Priya Panda is an assistant professor in the electrical engineering department at Yale University, USA. She received her B.E. and Master’s degree from BITS, Pilani, India in 2013 and her PhD from Purdue University, USA in 2019. During her PhD, she interned in Intel Labs where she developed large scale spiking neural network algorithms for benchmarking the Loihi chip. She is the recipient of the 2019 Amazon Research Award, 2022 Google Research Scholar Award, 2022 DARPA Riser Award. She has published more than 60 publications in well recognized venues including, Nature, Nature Communications, IEEE among others.

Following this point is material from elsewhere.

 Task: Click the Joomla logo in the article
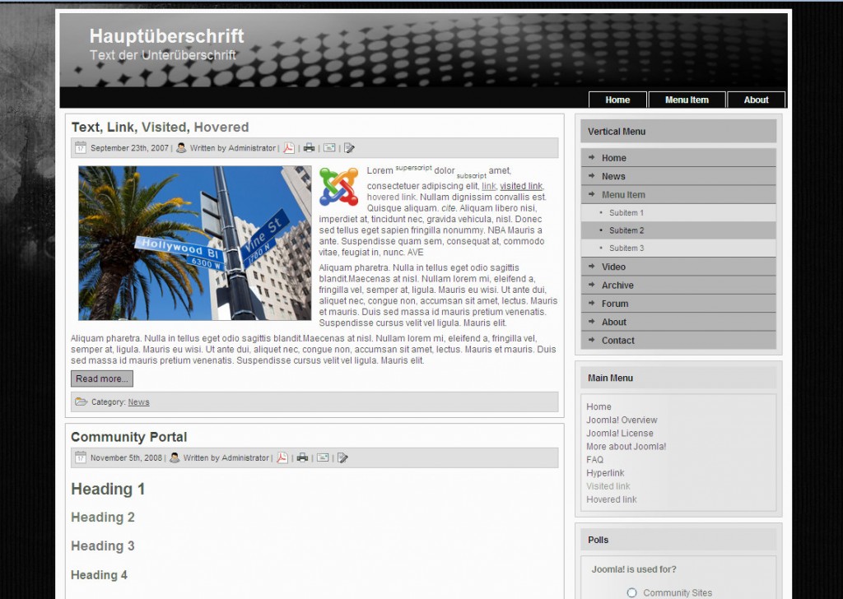coord(339,187)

Her research interests include- neuromorphic computing, energy efficient deep learning, adversarial robustness and hardware centric design of robust neural systems.
What do you do with data science?
My research interests lie in Neuromorphic Computing: Energy-efficient design methodologies for Deep Learning, Novel learning algorithms for Spiking Neural Networks, Explainability and Robustness for Spiking Neural Networks, Developing emerging non-volatile memory-/ CMOS-based neural architectures for new computing scenarios (such as Adversarial Robustness, Lifelong/Continual Learning, Federated Learning, Stochastic Optimization etc.).
My interest in data science is to see if we can use grounded theories to develop energy efficient algorithm-hardware co-design solutions.